Let \(f(z)\in {{\mathbb {C}}}(z)^\times \) be given. Then, the functional equation for \(t(z)\in {{\mathbb {C}}}(z)\) defined by:

$$\begin{aligned} \frac{t(z)}{t(z+1)}\,=\, f(z) \end{aligned}$$

has a solution if and only if there are \(\alpha _1,\ldots ,\alpha _n\in {{\mathbb {C}}}\) and \(a_1,\ldots , a_n\in {{\mathbb {Z}}}\) such that:

$$\begin{aligned} f(z)\,=\, \prod _{i=1}^n \frac{z-\alpha _i}{z+a_i-\alpha _i} \end{aligned}$$

and, if this is the case, then the solution is:

$$\begin{aligned} t(z)\,=\, c \cdot \prod _{i=1}^n P(z-\alpha _i, a_i) \end{aligned}$$

where \(c\in {{\mathbb {C}}}^\times \) is arbitrary and \(P(z,m)\in {{\mathbb {C}}}(z)\) is the m-th Pochhammer rational function.

Recall that the Pochhammer function is defined by:

$$\begin{aligned} P(z,n) \,:=\, {\left\{ \begin{array}{ll} z (z+1)\cdot \ldots \cdot (z+n-1) &{}\quad \text { for } n> 0 \\ 1 &{}\quad \text { for } n=0 \\ \frac{1}{(z+n)(z+n+1)\dots (z-1)} &{}\quad \text { for } n\le -1 \end{array}\right. } \end{aligned}$$
(9.3)

Proof

If f(z) and t(z) are as in the statement, it is clear that the functional equation holds by the properties of the Pochhammer rational functions.

Assume that the functional equation has a solution, t(z), and write it as \(t(z)=\frac{p(z)}{q(z)}\) with \(p(z),q(z)\in {{\mathbb {C}}}[z]\), we get

$$\begin{aligned} f(z)=\frac{p(z)}{p(z+1)}\cdot \frac{q(z+1)}{q(z)} \, . \end{aligned}$$

If \(p(z)=\beta \cdot (z-\beta _1)\cdots (z-\beta _m)\), \(q(z)=\gamma \cdot (z-\gamma _1)\cdots (z-\gamma _n)\) then

$$\begin{aligned} f(z)=\frac{(z-\beta _1)}{(z-\beta _1+1)}\cdots \frac{(z-\beta _m)}{(z-\beta _m+1)}\cdot \frac{(z-\gamma _1+1)}{(z-\gamma _1)}\cdots \frac{(z-\gamma _n+1)}{(z-\gamma _n)} \end{aligned}$$

and this has the required form. \(\square \)

9.2 Rationalization of polynomial representations

In this section we study when a 1-dimensional rational Casimir representation is the rationalization of a polynomial Casimir representation of rank 1. That is, given \((W,\rho _r)\) with \(W\simeq {{\mathbb {C}}}(z)\) and \(\rho _r\) defined by \(r(z)\in {{\mathbb {C}}}(z)\) as in (9.2), we wonder whether there exists \((V,\rho )\) with \(V\simeq {{\mathbb {C}}}[z]\) and an isomorphism of \(\mathfrak {sl}(2)\)-modules \((W,\rho _r)\simeq F_\mathrm {rat}(V,\rho )\) .

Theorem 9.3

Let \((W,\rho _r)\) be a 1-dimensional rational Casimir representation defined by \(r(z)\in {{\mathbb {C}}}(z)^\times \).

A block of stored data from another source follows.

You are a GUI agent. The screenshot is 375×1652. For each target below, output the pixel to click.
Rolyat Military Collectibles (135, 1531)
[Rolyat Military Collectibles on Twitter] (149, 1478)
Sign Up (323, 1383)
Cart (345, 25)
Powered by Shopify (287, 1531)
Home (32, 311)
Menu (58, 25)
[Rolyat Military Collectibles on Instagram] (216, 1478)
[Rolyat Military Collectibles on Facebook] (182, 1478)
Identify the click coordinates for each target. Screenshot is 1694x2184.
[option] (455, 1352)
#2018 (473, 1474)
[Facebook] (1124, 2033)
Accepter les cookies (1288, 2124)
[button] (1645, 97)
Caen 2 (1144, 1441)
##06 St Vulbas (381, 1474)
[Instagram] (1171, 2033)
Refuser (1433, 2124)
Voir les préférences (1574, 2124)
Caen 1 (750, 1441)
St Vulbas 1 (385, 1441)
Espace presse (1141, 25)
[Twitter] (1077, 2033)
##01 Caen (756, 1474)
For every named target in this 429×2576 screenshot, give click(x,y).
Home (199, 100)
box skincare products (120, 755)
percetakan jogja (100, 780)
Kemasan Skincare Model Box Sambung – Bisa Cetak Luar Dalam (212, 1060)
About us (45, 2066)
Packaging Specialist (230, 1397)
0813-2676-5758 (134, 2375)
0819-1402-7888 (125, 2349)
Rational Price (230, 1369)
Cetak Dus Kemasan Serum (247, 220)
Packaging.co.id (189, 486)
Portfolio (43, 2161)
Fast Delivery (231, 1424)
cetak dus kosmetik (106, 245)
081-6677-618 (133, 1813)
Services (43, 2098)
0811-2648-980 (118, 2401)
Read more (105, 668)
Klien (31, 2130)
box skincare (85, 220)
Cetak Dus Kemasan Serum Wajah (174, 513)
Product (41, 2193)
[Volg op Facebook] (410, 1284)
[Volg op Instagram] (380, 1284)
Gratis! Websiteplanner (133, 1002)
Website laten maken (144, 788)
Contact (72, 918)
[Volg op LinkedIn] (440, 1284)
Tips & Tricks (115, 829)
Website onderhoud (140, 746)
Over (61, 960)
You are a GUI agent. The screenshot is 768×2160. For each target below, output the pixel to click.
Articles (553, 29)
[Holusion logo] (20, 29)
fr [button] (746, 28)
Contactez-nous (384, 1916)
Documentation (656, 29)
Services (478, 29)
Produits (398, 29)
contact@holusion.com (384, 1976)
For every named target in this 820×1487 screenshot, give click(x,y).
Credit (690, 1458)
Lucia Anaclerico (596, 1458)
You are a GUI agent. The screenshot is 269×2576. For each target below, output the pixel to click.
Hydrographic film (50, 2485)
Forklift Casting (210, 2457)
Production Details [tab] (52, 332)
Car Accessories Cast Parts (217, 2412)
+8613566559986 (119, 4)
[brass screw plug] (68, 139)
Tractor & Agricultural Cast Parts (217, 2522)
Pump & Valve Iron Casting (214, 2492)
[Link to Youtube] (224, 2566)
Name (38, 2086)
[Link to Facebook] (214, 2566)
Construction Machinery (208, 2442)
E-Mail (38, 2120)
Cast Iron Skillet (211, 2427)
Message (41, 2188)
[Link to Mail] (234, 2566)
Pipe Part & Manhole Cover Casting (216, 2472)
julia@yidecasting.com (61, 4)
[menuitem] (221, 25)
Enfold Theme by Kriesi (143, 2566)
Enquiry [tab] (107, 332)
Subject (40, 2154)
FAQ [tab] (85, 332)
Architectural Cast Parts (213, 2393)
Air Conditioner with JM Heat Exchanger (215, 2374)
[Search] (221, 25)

There exists a polynomial Casimir representation of rank 1, \((V,\rho ')\), such that \((W,\rho _r)\simeq F_\mathrm {rat}(V,\rho ')\) if and only if there are \(\alpha _1,\ldots ,\alpha _n\in {{\mathbb {C}}}\) and \(a_1,\ldots , a_n\in {{\mathbb {Z}}}\) such that r(z) is of the following four possible types:

  1. (I)

    \(r(z)= \gamma \cdot \pi _\mu (z+1) \prod _{i=1}^n \frac{z+a_i-\alpha _i}{z-\alpha _i}\);

  2. (II)

    \(r(z)= {\gamma }\cdot \alpha _\mu (z+1) \prod _{i=1}^n \frac{z+a_i-\alpha _i}{z-\alpha _i}\);

  3. (III)

    \(r(z)= {\gamma }\cdot \beta _\mu (z+1) \prod _{i=1}^n \frac{z+a_i-\alpha _i}{z-\alpha _i}\);

  4. (IV)

    \(r(z)= {\gamma } \prod _{i=1}^n \frac{z+a_i-\alpha _i}{z-\alpha _i}\).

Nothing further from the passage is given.